* EXERCISE: Write out every line of the entries below as a JSON list of strings, one string per line, and leave out any blank lines.

* MATERIAL PROVIDED:
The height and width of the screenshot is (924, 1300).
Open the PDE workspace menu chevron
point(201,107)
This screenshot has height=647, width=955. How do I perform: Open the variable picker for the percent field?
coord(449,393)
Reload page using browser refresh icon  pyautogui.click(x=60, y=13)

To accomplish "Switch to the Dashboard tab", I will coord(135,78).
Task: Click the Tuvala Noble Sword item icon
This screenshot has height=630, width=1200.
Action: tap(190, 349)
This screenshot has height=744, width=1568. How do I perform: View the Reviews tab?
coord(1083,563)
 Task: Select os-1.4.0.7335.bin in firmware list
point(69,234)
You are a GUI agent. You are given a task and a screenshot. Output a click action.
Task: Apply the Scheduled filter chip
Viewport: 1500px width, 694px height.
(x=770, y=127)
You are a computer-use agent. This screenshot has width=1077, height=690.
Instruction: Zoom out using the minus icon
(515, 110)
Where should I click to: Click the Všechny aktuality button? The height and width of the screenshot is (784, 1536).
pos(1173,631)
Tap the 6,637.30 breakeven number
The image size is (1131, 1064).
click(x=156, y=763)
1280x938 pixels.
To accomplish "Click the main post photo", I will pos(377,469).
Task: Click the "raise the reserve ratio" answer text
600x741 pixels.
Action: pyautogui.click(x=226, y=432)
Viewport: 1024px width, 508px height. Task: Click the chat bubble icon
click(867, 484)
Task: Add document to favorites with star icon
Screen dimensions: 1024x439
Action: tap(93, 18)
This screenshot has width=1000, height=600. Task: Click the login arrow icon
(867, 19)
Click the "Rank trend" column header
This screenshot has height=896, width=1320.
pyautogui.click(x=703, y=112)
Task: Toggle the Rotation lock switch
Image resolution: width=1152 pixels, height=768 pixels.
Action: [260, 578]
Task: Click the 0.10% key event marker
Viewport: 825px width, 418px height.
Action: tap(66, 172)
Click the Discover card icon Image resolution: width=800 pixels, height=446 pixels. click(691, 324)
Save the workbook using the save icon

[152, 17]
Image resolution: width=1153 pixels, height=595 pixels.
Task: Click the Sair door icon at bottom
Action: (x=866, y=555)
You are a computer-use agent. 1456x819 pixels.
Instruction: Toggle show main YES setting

* REPLY:
[
  "The height and width of the screenshot is (924, 1300).",
  "Open the PDE workspace menu chevron",
  "point(201,107)",
  "This screenshot has height=647, width=955. How do I perform: Open the variable picker for the percent field?",
  "coord(449,393)",
  "Reload page using browser refresh icon  pyautogui.click(x=60, y=13)",
  "To accomplish \"Switch to the Dashboard tab\", I will coord(135,78).",
  "Task: Click the Tuvala Noble Sword item icon",
  "This screenshot has height=630, width=1200.",
  "Action: tap(190, 349)",
  "This screenshot has height=744, width=1568. How do I perform: View the Reviews tab?",
  "coord(1083,563)",
  " Task: Select os-1.4.0.7335.bin in firmware list",
  "point(69,234)",
  "You are a GUI agent. You are given a task and a screenshot. Output a click action.",
  "Task: Apply the Scheduled filter chip",
  "Viewport: 1500px width, 694px height.",
  "(x=770, y=127)",
  "You are a computer-use agent. This screenshot has width=1077, height=690.",
  "Instruction: Zoom out using the minus icon",
  "(515, 110)",
  "Where should I click to: Click the Všechny aktuality button? The height and width of the screenshot is (784, 1536).",
  "pos(1173,631)",
  "Tap the 6,637.30 breakeven number",
  "The image size is (1131, 1064).",
  "click(x=156, y=763)",
  "1280x938 pixels.",
  "To accomplish \"Click the main post photo\", I will pos(377,469).",
  "Task: Click the \"raise the reserve ratio\" answer text",
  "600x741 pixels.",
  "Action: pyautogui.click(x=226, y=432)",
  "Viewport: 1024px width, 508px height. Task: Click the chat bubble icon",
  "click(867, 484)",
  "Task: Add document to favorites with star icon",
  "Screen dimensions: 1024x439",
  "Action: tap(93, 18)",
  "This screenshot has width=1000, height=600. Task: Click the login arrow icon",
  "(867, 19)",
  "Click the \"Rank trend\" column header",
  "This screenshot has height=896, width=1320.",
  "pyautogui.click(x=703, y=112)",
  "Task: Toggle the Rotation lock switch",
  "Image resolution: width=1152 pixels, height=768 pixels.",
  "Action: [260, 578]",
  "Task: Click the 0.10% key event marker",
  "Viewport: 825px width, 418px height.",
  "Action: tap(66, 172)",
  "Click the Discover card icon Image resolution: width=800 pixels, height=446 pixels. click(691, 324)",
  "Save the workbook using the save icon",
  "[152, 17]",
  "Image resolution: width=1153 pixels, height=595 pixels.",
  "Task: Click the Sair door icon at bottom",
  "Action: (x=866, y=555)",
  "You are a computer-use agent. 1456x819 pixels.",
  "Instruction: Toggle show main YES setting"
]